--- Data Enclosed Below ---
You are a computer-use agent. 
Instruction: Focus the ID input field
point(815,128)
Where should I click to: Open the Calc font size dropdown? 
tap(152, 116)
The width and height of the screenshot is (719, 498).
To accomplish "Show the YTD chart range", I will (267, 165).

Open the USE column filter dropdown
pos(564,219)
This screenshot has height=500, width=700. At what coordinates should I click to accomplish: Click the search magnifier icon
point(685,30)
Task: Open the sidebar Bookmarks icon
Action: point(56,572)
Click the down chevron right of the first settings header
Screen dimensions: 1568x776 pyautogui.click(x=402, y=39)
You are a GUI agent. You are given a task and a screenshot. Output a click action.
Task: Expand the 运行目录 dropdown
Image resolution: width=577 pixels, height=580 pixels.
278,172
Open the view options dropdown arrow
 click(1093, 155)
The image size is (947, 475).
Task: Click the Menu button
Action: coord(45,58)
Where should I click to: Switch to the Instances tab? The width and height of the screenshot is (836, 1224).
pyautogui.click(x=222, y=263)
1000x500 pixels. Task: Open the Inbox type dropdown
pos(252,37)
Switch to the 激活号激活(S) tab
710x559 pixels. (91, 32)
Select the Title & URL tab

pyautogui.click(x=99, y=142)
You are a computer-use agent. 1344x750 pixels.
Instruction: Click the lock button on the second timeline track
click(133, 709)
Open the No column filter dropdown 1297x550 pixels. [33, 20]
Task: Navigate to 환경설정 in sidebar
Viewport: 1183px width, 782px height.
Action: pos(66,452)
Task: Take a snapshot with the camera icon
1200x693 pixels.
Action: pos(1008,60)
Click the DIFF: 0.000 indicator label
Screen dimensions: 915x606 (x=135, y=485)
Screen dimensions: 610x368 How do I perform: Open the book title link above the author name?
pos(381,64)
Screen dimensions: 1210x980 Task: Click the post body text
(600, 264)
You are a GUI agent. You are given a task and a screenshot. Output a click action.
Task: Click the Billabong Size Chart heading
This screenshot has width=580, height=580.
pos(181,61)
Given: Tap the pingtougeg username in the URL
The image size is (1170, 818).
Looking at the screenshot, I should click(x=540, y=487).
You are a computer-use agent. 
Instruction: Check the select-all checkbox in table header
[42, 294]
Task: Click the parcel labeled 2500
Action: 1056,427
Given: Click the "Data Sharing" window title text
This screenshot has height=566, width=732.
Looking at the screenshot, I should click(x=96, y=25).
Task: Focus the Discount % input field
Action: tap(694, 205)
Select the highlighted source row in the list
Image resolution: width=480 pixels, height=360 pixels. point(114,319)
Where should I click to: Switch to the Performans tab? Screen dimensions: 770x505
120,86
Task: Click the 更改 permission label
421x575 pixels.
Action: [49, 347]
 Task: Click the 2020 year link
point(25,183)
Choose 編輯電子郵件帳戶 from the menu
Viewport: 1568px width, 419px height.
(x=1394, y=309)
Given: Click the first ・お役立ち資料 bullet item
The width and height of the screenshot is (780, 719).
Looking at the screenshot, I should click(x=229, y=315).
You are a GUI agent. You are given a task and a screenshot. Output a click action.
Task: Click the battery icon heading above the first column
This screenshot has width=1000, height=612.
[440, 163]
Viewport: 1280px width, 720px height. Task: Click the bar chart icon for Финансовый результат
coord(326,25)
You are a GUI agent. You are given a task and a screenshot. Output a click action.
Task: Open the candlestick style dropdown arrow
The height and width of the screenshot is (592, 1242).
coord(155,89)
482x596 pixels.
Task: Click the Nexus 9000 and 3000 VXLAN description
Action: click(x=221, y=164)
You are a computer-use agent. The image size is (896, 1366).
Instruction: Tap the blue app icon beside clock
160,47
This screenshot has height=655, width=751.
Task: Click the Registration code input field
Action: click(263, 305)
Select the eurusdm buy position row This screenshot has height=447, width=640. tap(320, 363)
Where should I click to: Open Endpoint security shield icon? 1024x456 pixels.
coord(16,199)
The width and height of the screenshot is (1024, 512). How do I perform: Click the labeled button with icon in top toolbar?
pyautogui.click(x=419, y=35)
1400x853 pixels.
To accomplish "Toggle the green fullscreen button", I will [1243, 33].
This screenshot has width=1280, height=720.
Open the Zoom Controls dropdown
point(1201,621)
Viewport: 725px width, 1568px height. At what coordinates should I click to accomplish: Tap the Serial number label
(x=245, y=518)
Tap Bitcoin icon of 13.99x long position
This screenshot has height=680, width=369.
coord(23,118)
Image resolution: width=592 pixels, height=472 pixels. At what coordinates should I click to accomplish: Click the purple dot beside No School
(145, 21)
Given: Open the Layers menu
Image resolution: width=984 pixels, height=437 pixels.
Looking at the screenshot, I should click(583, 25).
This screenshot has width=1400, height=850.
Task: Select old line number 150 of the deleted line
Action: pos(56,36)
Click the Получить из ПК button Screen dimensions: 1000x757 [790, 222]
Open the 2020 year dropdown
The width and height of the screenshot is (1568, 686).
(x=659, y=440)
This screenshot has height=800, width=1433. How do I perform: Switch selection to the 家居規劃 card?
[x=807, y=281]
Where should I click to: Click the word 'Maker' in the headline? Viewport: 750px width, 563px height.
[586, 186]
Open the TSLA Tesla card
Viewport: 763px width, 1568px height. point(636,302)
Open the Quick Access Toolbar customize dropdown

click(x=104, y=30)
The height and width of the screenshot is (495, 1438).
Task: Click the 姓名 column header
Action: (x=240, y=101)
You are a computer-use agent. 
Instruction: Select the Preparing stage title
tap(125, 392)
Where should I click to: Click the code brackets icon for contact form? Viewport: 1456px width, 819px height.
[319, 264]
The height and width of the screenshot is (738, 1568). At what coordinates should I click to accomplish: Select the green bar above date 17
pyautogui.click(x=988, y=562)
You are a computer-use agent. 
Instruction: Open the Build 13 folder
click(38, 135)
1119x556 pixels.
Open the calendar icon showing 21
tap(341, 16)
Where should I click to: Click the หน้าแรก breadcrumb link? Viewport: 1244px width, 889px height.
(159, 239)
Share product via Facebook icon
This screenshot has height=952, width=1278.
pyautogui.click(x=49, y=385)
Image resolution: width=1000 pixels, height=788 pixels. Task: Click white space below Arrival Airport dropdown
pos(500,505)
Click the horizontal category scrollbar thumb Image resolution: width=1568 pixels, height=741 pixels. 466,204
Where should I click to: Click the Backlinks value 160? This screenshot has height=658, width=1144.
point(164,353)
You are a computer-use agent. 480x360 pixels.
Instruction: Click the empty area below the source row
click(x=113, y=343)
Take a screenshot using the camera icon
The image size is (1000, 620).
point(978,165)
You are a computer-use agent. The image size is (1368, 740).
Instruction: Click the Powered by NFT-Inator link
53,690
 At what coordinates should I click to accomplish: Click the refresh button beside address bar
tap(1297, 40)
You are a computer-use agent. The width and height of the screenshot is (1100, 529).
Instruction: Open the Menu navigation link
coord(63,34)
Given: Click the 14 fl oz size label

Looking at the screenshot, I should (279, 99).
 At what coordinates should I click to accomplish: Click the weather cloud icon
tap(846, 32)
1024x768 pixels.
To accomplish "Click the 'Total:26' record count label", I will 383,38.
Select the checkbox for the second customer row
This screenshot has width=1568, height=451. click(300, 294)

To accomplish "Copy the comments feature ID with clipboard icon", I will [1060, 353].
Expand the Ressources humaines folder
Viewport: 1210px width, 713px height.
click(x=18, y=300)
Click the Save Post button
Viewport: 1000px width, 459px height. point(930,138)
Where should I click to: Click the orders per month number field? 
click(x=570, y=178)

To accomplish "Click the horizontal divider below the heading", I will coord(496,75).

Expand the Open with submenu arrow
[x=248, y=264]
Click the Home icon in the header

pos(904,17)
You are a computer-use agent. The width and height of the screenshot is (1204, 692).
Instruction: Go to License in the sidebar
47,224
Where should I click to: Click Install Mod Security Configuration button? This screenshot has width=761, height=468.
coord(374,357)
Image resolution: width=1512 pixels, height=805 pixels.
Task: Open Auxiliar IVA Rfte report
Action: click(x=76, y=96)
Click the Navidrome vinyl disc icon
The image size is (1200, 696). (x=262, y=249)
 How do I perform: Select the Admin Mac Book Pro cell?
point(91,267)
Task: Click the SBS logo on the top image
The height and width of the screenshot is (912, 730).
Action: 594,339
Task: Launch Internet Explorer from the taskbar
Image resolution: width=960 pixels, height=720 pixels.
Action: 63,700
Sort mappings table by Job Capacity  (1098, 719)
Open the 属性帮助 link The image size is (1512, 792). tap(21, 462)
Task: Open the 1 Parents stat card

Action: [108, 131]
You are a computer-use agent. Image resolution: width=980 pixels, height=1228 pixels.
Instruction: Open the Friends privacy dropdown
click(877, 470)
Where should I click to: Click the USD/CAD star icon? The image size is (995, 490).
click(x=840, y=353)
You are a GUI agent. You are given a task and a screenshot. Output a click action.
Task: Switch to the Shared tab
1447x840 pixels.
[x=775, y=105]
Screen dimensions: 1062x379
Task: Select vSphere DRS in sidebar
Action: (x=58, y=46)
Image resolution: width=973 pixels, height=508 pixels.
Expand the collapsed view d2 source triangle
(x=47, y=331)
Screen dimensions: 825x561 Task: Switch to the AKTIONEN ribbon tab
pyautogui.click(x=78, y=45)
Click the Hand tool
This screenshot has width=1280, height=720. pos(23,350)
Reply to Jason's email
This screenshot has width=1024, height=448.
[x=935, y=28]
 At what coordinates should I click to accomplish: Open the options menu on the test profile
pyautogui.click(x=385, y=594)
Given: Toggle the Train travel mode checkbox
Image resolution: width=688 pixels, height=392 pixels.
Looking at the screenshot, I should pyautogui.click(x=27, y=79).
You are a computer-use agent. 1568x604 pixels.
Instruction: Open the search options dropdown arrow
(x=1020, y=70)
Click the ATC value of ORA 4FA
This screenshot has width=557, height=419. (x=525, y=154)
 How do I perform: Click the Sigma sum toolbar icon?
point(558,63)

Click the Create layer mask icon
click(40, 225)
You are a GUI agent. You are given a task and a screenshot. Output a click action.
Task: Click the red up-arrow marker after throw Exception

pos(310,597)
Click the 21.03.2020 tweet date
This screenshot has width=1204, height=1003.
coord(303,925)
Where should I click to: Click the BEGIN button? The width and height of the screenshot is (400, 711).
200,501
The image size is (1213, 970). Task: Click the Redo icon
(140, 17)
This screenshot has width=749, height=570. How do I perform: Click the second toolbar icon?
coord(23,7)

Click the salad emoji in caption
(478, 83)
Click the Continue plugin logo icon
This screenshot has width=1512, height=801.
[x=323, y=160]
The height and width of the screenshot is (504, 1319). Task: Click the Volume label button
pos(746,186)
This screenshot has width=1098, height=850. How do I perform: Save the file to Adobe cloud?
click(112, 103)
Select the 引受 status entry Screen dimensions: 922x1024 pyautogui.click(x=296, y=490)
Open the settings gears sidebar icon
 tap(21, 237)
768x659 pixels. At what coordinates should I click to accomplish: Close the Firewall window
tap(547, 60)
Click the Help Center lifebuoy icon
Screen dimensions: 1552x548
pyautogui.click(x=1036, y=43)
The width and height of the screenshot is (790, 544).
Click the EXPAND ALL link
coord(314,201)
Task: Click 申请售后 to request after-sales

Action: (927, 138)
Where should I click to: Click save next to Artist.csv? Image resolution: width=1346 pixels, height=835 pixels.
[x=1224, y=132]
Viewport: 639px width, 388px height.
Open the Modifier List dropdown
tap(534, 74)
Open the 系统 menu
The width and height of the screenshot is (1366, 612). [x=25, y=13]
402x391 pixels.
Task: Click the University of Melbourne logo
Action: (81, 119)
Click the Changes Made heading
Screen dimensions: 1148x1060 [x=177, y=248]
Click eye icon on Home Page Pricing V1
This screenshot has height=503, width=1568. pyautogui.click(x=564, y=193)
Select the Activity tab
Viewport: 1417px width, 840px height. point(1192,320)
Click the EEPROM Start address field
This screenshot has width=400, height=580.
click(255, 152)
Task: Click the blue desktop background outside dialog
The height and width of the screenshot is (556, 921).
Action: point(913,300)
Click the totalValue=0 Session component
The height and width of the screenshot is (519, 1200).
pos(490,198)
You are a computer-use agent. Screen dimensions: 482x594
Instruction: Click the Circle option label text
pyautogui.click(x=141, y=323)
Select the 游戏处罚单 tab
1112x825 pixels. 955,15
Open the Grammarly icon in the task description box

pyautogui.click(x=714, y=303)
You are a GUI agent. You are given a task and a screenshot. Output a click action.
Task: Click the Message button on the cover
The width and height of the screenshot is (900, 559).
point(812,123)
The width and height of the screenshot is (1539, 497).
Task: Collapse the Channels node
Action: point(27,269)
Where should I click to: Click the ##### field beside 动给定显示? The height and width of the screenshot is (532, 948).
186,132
--- End of Enclosed Data ---
Work task: How many of the lines above hold "from"? Answer with only the number.

Answer space: 2